D*值为假性扩散系数，代表体素内微循环灌注相关扩散运动，它与微血管的几何形态以及血管内血流速度紧密相关，主要受微血管结构及其血液流速的影响。颌下腺接受放射线照射后，血管内皮细胞主要呈现出凋亡反应[13]，造成组织内毛细血管结构破坏，内皮下胶原暴露，促进了血小板的黏附聚集，毛细血管内微血栓形成[14]，相应血流速度减低。说明放射线导致血管内皮细胞的损伤，不仅使腺体组织正常微血管结构发生改变，同时微血管内的血液流速降低，二者综合作用引起D*值的降低。本研究中免疫组化结果显示实验组小型猪腺体组织的MVD较对照组明显减少，差异有统计学意义(P<0.05)，与颜兴等[15]在小型猪颌下腺放疗后的病理研究结果相一致；此外，本研究结果显示D*值与MVD呈正相关，说明了D*值的改变与微血管的改变存在关联，能够通过腺体组织D*值的改变间接反映组织内MVD的改变情况。

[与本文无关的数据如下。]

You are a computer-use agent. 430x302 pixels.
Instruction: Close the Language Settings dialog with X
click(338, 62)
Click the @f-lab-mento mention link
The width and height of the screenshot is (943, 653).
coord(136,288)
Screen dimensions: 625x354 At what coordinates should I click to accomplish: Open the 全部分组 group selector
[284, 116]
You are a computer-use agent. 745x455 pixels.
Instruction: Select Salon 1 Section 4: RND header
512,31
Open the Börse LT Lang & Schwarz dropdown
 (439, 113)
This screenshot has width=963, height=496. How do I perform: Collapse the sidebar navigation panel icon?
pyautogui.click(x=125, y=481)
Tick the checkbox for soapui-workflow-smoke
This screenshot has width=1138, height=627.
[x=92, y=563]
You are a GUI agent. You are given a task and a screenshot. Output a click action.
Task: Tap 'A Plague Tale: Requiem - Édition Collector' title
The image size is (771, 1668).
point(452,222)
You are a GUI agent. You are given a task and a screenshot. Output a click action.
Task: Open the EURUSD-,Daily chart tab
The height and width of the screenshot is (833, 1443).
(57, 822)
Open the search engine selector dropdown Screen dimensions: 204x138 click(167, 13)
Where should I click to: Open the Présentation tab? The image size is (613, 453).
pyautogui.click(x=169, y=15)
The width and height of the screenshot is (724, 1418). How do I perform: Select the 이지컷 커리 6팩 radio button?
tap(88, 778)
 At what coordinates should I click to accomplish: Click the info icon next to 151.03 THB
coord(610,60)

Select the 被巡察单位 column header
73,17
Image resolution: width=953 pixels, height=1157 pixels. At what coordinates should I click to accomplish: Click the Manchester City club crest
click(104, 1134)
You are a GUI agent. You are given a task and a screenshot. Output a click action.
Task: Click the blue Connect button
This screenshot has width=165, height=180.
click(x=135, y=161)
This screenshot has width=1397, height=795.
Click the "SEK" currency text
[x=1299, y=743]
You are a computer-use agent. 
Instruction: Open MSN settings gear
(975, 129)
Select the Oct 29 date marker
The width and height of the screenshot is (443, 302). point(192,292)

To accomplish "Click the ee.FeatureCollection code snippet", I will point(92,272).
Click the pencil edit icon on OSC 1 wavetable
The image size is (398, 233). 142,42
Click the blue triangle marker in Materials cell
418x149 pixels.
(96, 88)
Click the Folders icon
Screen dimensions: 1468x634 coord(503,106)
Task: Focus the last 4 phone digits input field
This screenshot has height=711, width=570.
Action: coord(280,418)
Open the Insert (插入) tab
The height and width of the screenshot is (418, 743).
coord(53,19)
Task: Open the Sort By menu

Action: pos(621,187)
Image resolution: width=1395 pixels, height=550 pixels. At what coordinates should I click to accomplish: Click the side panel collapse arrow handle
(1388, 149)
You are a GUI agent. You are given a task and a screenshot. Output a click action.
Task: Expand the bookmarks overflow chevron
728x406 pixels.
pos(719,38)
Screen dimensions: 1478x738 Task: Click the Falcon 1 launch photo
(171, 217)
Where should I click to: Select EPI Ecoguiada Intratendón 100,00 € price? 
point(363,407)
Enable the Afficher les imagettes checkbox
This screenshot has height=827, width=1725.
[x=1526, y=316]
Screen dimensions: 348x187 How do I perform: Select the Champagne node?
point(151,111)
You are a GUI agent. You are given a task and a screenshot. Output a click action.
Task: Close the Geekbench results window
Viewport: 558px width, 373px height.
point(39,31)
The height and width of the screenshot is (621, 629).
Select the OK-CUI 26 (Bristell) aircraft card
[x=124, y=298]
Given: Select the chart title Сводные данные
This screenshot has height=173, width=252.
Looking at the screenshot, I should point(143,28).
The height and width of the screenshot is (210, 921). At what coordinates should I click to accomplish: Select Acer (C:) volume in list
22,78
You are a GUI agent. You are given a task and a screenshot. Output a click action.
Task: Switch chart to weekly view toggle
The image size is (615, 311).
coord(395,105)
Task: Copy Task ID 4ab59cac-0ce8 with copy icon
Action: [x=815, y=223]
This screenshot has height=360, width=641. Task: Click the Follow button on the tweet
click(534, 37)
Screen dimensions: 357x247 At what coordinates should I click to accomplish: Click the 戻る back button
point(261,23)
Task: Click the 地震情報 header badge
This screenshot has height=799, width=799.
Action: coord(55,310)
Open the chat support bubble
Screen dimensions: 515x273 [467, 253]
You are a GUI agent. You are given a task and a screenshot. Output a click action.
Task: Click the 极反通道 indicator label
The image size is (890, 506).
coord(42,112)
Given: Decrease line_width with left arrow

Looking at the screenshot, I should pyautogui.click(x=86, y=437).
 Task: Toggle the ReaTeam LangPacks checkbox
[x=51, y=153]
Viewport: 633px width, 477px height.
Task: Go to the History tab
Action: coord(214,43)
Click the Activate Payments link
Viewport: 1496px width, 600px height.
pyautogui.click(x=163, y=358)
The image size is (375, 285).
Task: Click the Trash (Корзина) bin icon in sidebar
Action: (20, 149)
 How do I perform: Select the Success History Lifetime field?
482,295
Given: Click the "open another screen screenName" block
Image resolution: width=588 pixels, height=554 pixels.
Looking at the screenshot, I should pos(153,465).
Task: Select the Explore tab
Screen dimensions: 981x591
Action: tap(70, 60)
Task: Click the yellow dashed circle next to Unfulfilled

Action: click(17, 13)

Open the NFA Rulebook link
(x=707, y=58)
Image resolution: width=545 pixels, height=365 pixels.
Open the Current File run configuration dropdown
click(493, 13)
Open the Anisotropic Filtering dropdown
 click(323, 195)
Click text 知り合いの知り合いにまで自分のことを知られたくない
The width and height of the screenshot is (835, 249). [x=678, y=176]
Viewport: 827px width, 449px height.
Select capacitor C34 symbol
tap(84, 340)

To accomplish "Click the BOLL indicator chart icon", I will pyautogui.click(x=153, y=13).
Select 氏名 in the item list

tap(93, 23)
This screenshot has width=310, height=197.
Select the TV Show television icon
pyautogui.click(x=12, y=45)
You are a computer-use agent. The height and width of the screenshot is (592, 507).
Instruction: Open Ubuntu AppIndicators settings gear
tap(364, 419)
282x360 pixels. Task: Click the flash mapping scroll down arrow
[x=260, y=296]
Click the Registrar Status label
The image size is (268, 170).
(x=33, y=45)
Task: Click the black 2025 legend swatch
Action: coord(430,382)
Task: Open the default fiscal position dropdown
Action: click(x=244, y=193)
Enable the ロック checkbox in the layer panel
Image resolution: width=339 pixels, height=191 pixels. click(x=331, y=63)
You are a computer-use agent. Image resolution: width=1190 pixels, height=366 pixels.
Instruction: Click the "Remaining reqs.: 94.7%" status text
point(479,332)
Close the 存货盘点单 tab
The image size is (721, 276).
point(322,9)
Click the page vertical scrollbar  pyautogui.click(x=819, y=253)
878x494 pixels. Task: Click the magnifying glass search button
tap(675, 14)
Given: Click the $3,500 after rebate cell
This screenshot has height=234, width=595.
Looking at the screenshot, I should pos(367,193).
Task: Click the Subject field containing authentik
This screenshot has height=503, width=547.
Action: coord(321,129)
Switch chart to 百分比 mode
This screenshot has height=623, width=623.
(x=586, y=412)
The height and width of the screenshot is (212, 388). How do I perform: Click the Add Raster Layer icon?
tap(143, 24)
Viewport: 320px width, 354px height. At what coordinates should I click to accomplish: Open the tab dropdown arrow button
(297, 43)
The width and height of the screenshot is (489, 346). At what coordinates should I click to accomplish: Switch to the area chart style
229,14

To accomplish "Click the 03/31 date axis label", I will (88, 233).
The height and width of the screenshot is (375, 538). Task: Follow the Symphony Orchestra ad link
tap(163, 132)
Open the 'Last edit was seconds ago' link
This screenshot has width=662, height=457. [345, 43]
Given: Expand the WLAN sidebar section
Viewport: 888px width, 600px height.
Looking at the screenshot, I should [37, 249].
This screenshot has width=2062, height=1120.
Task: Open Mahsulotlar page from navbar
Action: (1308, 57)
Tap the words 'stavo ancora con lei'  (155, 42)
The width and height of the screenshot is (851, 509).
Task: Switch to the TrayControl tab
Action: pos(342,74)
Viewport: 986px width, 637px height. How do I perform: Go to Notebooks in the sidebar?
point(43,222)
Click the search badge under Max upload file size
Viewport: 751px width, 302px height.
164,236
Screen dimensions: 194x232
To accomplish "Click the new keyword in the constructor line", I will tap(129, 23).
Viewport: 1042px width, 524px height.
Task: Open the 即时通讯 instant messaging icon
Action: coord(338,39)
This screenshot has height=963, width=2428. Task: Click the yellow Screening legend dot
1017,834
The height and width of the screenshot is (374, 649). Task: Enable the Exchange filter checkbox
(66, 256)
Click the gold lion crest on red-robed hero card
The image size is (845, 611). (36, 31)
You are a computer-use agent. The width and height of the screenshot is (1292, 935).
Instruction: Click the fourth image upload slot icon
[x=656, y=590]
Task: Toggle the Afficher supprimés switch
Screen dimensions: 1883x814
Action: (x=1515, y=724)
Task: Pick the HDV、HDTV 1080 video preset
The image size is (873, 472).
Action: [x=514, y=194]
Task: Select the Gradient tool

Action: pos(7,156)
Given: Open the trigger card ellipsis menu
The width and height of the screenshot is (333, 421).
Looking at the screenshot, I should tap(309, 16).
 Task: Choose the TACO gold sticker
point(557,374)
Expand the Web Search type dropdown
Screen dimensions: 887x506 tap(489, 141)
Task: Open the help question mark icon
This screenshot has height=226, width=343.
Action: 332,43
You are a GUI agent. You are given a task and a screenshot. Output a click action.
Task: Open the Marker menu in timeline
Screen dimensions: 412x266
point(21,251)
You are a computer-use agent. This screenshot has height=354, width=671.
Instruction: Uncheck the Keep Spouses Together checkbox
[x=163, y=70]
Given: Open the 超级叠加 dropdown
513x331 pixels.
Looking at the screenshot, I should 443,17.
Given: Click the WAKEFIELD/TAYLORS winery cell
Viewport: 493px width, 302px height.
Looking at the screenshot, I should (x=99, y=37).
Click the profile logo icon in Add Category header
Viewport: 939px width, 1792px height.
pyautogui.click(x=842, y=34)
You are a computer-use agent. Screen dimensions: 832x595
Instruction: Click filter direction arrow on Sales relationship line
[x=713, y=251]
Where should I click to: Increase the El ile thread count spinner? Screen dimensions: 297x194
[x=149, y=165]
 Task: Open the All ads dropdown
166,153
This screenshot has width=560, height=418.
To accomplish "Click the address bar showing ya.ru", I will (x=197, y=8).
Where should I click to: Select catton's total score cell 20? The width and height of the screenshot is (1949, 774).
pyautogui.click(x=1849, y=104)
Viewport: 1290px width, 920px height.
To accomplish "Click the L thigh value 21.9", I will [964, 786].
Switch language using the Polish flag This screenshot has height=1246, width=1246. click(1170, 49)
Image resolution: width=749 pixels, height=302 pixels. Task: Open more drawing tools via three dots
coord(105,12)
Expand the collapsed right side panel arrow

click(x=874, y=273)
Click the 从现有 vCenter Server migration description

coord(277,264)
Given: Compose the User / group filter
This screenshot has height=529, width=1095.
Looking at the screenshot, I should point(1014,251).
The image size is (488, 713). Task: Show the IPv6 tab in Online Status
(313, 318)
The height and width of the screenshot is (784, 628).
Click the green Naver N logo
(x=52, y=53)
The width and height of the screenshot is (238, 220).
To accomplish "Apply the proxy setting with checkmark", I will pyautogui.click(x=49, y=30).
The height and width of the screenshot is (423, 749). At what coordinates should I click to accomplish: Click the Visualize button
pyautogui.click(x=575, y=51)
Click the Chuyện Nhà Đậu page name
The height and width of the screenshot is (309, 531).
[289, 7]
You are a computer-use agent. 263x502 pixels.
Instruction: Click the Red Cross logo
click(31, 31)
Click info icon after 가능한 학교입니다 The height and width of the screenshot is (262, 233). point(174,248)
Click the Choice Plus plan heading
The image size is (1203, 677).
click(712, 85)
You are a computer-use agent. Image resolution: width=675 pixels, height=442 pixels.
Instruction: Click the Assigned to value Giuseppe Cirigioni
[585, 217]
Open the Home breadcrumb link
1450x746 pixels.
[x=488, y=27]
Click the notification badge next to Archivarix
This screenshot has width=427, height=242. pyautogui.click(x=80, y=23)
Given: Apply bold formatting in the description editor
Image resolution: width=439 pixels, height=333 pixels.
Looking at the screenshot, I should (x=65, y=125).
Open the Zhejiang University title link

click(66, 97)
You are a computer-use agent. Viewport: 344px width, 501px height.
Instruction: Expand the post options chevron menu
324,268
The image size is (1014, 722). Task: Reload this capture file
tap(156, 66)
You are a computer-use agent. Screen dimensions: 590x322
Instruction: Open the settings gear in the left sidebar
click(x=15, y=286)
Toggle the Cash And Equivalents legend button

f值为组织内的灌注分数，代表扫描体素内微循环灌注效应占总体扩散效应的比例，其数值大小主要取决于组织内的血容量[11]。颌下腺组织接受放射线照射后，早期阶段组织内发生炎性反应，血管内皮细胞肿胀，残留的血管扩张充血[12]，导致局部血容量增加，f值相应升高。相关性分析结果显示f值与MVD值呈负相关。分析其原因可能是由于照射剂量越大，相应腺体组织发生炎性反应的程度就越显著，虽然微血管密度减低，但最终组织炎性反应导致灌注成分的增加掩盖了因MVD减少所致的灌注减少的损失，或其它有待发现的机制，尚需进一步研究。

综上，IVIM扩散加权成像技术能够实时、无创地监测颌下腺组织的放射性损伤过程，并可通过IVIM参数对其损伤程度进行数据量化分析，可间接反映损伤颌下腺腺泡面积和MVD的病理改变，有望为临床的治疗决策提供更多的参考依据。但本研究尚有不足，实验样本量较少，可能存在选择偏倚等，下一步将扩大样本量进行更深入地分析和论证。